Through our values we remember them

Lani Pauli 24 April 2021

The legacy and traditions of ANZAC Day were born on a fateful morning in 1915, on the beaches of Gallipoli.

Close your eyes. Imagine a heavy silence broken only by the sound of waves lapping the sides of ships waiting for the signal to disembark troops. 

It’s the early hours of 25 April 1915 and Australian and New Zealand troops are enveloped by nervous anticipation and a sense of duty to fight for their country, preparing to enter a battle that would become a powerful legacy that remains relevant today. 

Keeping your eyes closed, imagine the crisp Autumn morning breeze across your face as you become one of tens of thousands of Australians who gather at their local RSL and war memorials across Australia. As the sun rises on 25 April, we open our eyes and pay eternal respect to the sacrifices made by the young men in World War I and the service men and women in battles that followed. 


The legacy and traditions remembered on 25 April earned their place in history on that fateful morning, eight months into WWI, when our allied forces (now better known as ANZACs) left on a mission to capture Constantinople (now Istanbul), aiming to take Turkey out of the war. 

When they arrived at Gallipoli, and the small cove that would come to be known as ANZAC Cove, they were ambushed by a large and well-armed Turkish force. Their gallant efforts and sacrifice are often reflected upon as one of the key moments that shaped our nation’s identity. It showed the world how strong we were and our resilience in the face of a crisis. 

Troops arriving at Gallipoli

After WWI, the spirit of the ANZACs lived on and the gazetted day of commemoration (officially enacted from 1916) grew to encompass the soldiers, pilots, servicemen and women that fought in WWI, Vietnam, Korea, Malaya, the Middle East and continue playing a part in modern-day peacekeeping missions across the globe. 

While the landing at Gallipoli set Australia (and New Zealand) on an unplanned trajectory, claiming the lives of 754 Australians, 147 New Zealanders and injuring over 2,000 soldiers, it equally shaped our nation, giving us an identity as courageous protectors. It defined our innate values of mateship, sacrifice and endurance.  


Former Australian War Memorial Director Dr Brendan Nelson says, despite its origins, ANZAC Day isn’t about war.

“It’s in a context of war, but in the end, it’s about love and friendship. We emerged victorious, deeply divided and inconsolably mourning 62,000 dead; we emerged from that war with a greater understanding of what it meant to be an Australian and a greater belief in ourselves.” 

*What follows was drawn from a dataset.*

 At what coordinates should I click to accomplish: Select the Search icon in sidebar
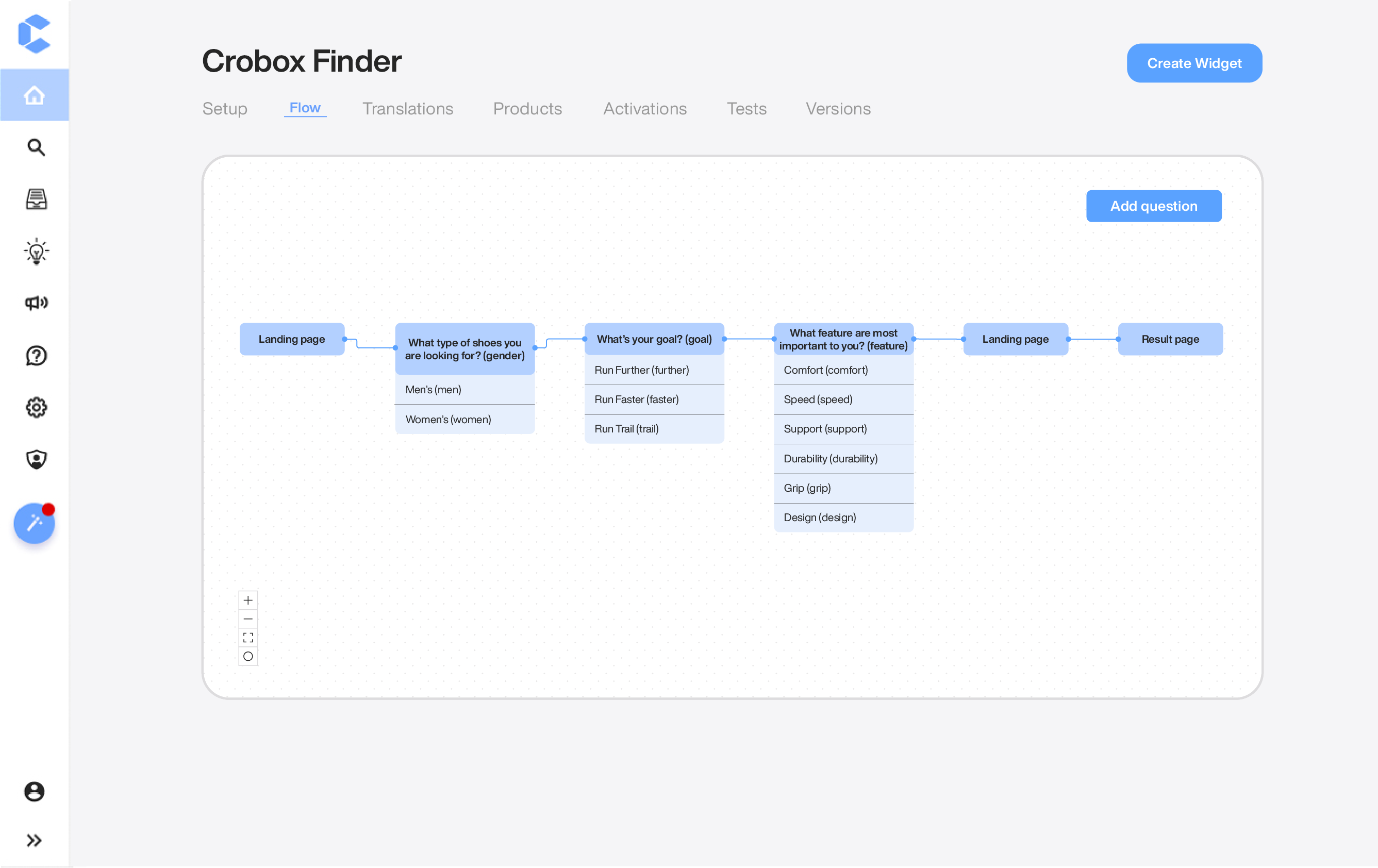point(36,147)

The values the troops took with them to ANZAC Cove, that our Defence forces past and present have stood for and that our everyday Australians live by now can be seen in 2021, just as they were in 1915. 

Our preparedness to roll up our sleeves and lend a hand, to be there for our neighbours and to give back to our communities keep the ANZAC spirit alive. As our country continues to recover from natural disasters, global challenges, and economic hardships, we feel the legacy of those who fought and made the ultimate sacrifice to give us the life we all live today. 

The meaning of the day is as individual as the lines on our fingerprints. The emotions and connection to the day and its memories are complex. And just as the way we commemorate ANZAC Day is reshaped due to global events outside our control, perhaps so too will be our personal meaning of what we mark on 25 April. 


Today, 25 April is recognised as a day of national remembrance, with Dawn Services held across the country before marches in our capital cities and regional centres give former and current servicemen and women the opportunity to commemorate the day. 

For many, its a moment to reflect on the different meanings and outcomes of war, and what it means to be Australian. We honour the values of sacrifice, courage and an attitude of ‘getting the job done’, and pay our respects to those who gave their lives for our country.